------ TASK INPUT ------

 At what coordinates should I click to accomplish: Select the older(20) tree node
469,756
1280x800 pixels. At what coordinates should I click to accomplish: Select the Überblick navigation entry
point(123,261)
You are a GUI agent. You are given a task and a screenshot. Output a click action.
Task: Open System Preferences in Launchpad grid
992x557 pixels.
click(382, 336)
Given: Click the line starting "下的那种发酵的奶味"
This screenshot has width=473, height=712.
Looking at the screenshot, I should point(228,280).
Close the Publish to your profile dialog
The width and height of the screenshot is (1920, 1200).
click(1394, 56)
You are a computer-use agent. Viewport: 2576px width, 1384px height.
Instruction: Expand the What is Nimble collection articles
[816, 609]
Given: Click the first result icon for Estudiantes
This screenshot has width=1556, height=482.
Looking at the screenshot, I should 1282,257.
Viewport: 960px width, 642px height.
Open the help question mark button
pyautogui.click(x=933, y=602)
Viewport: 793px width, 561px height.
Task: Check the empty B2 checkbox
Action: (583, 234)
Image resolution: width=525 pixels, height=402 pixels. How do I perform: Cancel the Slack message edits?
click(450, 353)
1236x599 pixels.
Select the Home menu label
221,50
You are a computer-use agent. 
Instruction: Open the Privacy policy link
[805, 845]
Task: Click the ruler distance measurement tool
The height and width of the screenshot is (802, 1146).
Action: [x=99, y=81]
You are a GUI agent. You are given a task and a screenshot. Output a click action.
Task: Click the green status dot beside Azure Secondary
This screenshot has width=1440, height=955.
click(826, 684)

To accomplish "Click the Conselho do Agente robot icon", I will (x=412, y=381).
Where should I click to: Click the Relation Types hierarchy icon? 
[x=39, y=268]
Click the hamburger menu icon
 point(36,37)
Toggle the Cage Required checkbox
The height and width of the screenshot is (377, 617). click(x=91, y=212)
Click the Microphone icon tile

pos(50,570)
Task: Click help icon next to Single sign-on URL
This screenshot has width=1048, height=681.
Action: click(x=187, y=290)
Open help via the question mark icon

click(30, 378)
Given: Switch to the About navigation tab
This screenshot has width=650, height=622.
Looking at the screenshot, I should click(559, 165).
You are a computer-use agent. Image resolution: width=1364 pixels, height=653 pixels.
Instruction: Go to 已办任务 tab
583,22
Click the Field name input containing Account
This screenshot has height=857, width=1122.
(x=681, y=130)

------

# WORK INSTRUCTION:
Exactly as written, reproduce the whole listing.

# EXERCISE SOLUTION:
 At what coordinates should I click to accomplish: Select the older(20) tree node
469,756
1280x800 pixels. At what coordinates should I click to accomplish: Select the Überblick navigation entry
point(123,261)
You are a GUI agent. You are given a task and a screenshot. Output a click action.
Task: Open System Preferences in Launchpad grid
992x557 pixels.
click(382, 336)
Given: Click the line starting "下的那种发酵的奶味"
This screenshot has width=473, height=712.
Looking at the screenshot, I should point(228,280).
Close the Publish to your profile dialog
The width and height of the screenshot is (1920, 1200).
click(1394, 56)
You are a computer-use agent. Viewport: 2576px width, 1384px height.
Instruction: Expand the What is Nimble collection articles
[816, 609]
Given: Click the first result icon for Estudiantes
This screenshot has width=1556, height=482.
Looking at the screenshot, I should 1282,257.
Viewport: 960px width, 642px height.
Open the help question mark button
pyautogui.click(x=933, y=602)
Viewport: 793px width, 561px height.
Task: Check the empty B2 checkbox
Action: (583, 234)
Image resolution: width=525 pixels, height=402 pixels. How do I perform: Cancel the Slack message edits?
click(450, 353)
1236x599 pixels.
Select the Home menu label
221,50
You are a computer-use agent. 
Instruction: Open the Privacy policy link
[805, 845]
Task: Click the ruler distance measurement tool
The height and width of the screenshot is (802, 1146).
Action: [x=99, y=81]
You are a GUI agent. You are given a task and a screenshot. Output a click action.
Task: Click the green status dot beside Azure Secondary
This screenshot has width=1440, height=955.
click(826, 684)

To accomplish "Click the Conselho do Agente robot icon", I will (x=412, y=381).
Where should I click to: Click the Relation Types hierarchy icon? 
[x=39, y=268]
Click the hamburger menu icon
 point(36,37)
Toggle the Cage Required checkbox
The height and width of the screenshot is (377, 617). click(x=91, y=212)
Click the Microphone icon tile

pos(50,570)
Task: Click help icon next to Single sign-on URL
This screenshot has width=1048, height=681.
Action: click(x=187, y=290)
Open help via the question mark icon

click(30, 378)
Given: Switch to the About navigation tab
This screenshot has width=650, height=622.
Looking at the screenshot, I should click(559, 165).
You are a computer-use agent. Image resolution: width=1364 pixels, height=653 pixels.
Instruction: Go to 已办任务 tab
583,22
Click the Field name input containing Account
This screenshot has height=857, width=1122.
(x=681, y=130)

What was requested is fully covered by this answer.